Si l’on s’accorde avec cette façon de voir les choses, la difficulté initiale pour le thérapeute est alors d’apprendre à distinguer, pour chaque situation clinique qu’il rencontre, la souffrance à laquelle il n’est pas judicieux de vouloir essayer d’échapper, de celle qu’il est au contraire à la fois possible et souhaitable d’arrêter d’entretenir[17]. Un thérapeute incapable de faire preuve de ce type de discernement sera susceptible de contribuer par ses interventions à alimenter la souffrance de ses patients, et par conséquent de nuire à leur bien-être, trahissant ainsi l’impératif prudentiel hippocratique « primum non nocere », « d’abord ne pas faire de mal ».

(2) Les tentatives de solution, source de souffrance additionnelle

La deuxième Noble Vérité affirme que l’origine de la souffrance n’est autre que la soif inextinguible, l’appétit, l’attachement, le désir, la convoitise, l’avidité[18]… Nous souffrons car nous pensons que nous-mêmes, les autres, ou le monde, devraient être comme ceci et non pas comme cela…[19] Max se dit qu’il ne devrait pas souffrir à ce point, que ce n’est pas normal, que ce n’est pas justifié, que ce n’est pas légitime. Il voudrait ne pas ressentir ce qu’il ressent. Et c’est ce qui déclenche un processus de lutte avec lui-même qui amplifie son mal-être. Nous entrons ici de plain-pied dans le domaine de ce que nous-autres thérapeutes systémiques stratégiques appelons les tentatives de solution.

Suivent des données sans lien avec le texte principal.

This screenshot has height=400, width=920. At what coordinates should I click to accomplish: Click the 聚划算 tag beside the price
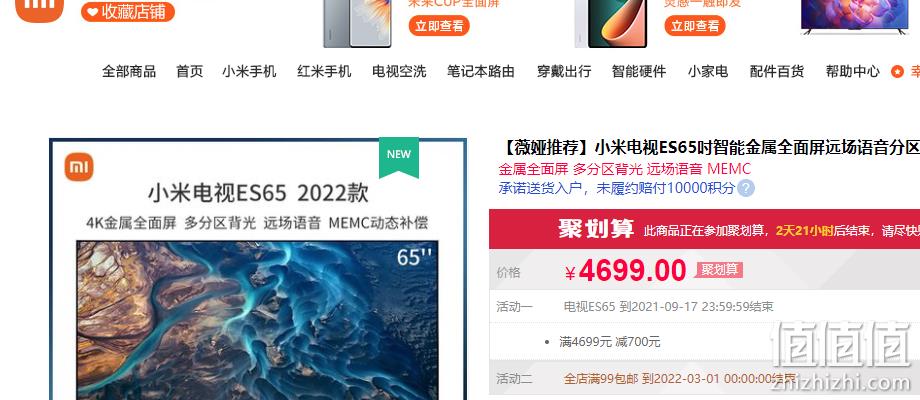coord(719,270)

La tradition bouddhiste est riche de métaphores pouvant nous aider à imprégner notre esprit de la dynamique propre aux tentatives de solution. On parle de boire de l’eau de mer pour étancher sa soif, ou d’une ombre qui s’enfuit dès qu’on la poursuit, ou encore, comme l’écrit Alexis Lavis : « Plus on veut rejoindre sans vergogne l’horizon, plus il s’éloigne. »[20] C’est ainsi que l’on peut comprendre l’injonction paradoxale du maître chan Huang-po : « Je vous demande de ne jamais rien chercher, car ce qu’on cherche, on le perd en le cherchant. Il y avait un imbécile qui criait tout en haut d’une montagne. Comme l’écho de son cri montait du fond de la vallée, il dévala la montagne à la recherche de l’auteur de ce cri, mais il ne trouva personne. Alors, il poussa un autre cri, et cette fois l’écho lui répondit de la cime, et l’imbécile réescalada la pente. »[21] Dans les termes de son disciple Linji : « Plus on le recherche, plus on en est loin. »[22] Plus Max cherche à échapper à sa souffrance, plus il l’entretient.

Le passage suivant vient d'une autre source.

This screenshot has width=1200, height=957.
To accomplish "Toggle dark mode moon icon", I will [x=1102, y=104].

Ces propos évoquent l’intuition fondamentale qui sous-tend le modèle de la thérapie brève de Palo Alto : « Nous considérons que tout problème est maintenu par les efforts mêmes que le client et son entourage font pour le résoudre. »[23] – formulation que l’on trouve déjà sous la plume d’Alan Watts dès la fin des années 50 : « Créer le problème en essayant de le résoudre. »[24]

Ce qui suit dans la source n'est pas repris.